While Can’t We Talk About Something More Pleasant? forms the basis of the exhibition (every one of the approximately 150 drawings in the original book will be on view), there is a great deal more: dozens of Chast’s original cartoons and covers for The New Yorker, as well as cartoon illustrations for her own and other writers’ books for both children and adults; rugs made by the artist; and personal material related to her parents. There will also be a video interview with the artist; a video of her at work on a life-sized mural; and a walk-in, life-sized recreation of one of her cartoons.

The exhibition was organized and debuted at the Norman Rockwell Museum in Massachusetts in June 2015, traveled to the Museum of the City of New York in 2016 and makes its Western debut at The CJM.

Chast is a nationally respected Jewish artist whose work often touches on her family, parents, the ironies of everyday life, and Jewish psychology. Both of Chast’s parents were first generation children of Russian Jewish immigrants. She is not religious but has said, “On some deep level, I identify as a Jew. I don’t know exactly what that means. Maybe feeling a little bit like an outsider. And that no matter how much I assimilate, there will always be something about me that will not fit in.”

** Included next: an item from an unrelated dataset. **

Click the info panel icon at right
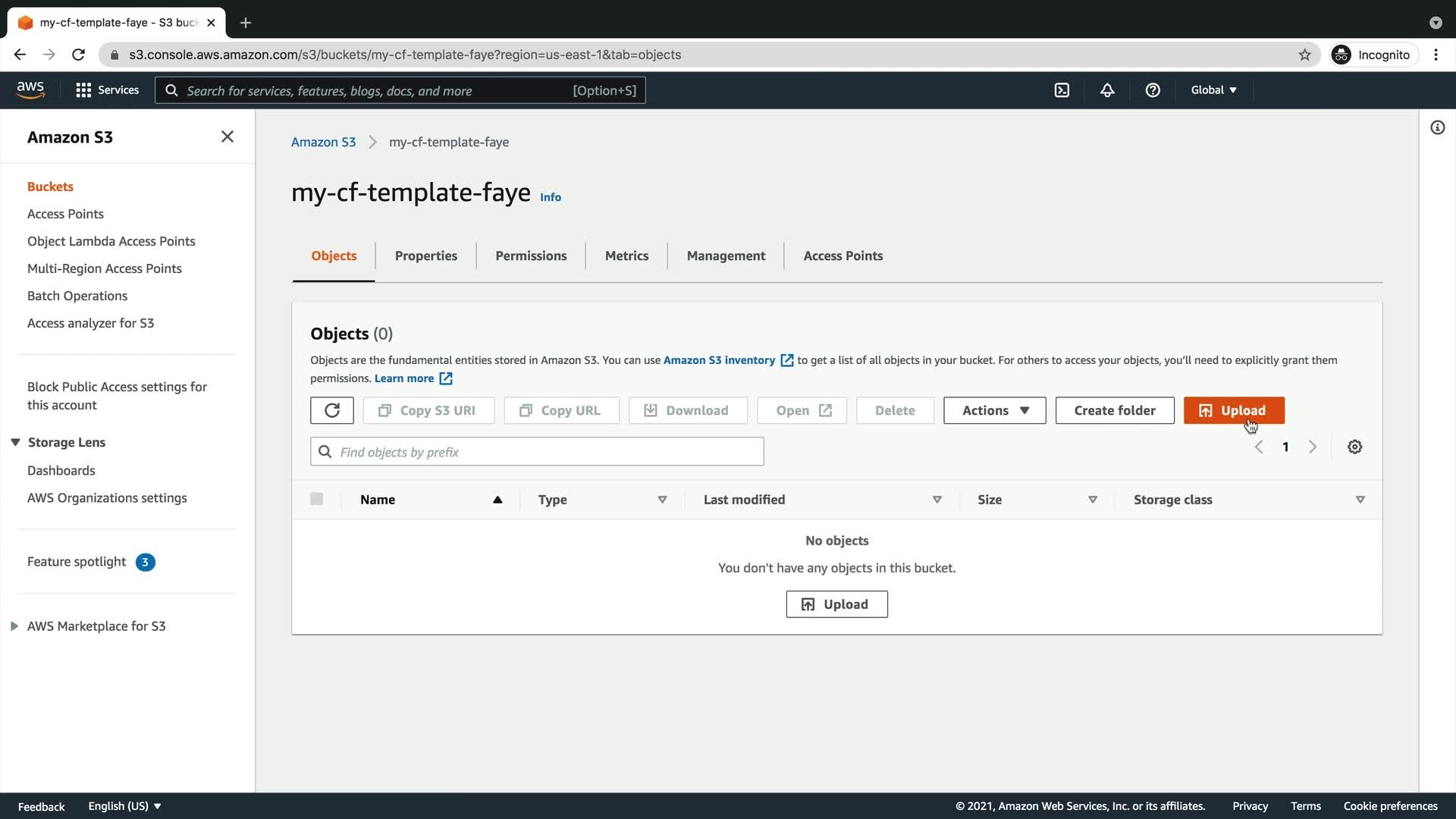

Her parents didn’t talk to her about religion. Her mother lit Shabbat candles later in her life and her father loved traditional Jewish food. Chast has also related her parents’ unwillingness to talk about death. She has said, “Between their one-bad-thing-after-another lives and the Depression and World War II, and the Holocaust, in which they’d both lost family—it was amazing that they weren’t crazier than they were. Who could blame them for not wanting to talk about death?”

Born in Brooklyn, she graduated from the Rhode Island School of Design. In addition to The New Yorker, her cartoons have appeared in numerous other publications including The Village Voice, Scientific American, the Harvard Business Review, and Mother Jones. Her book and artwork were also recognized with a Heinz Award for Arts and Humanities in 2015.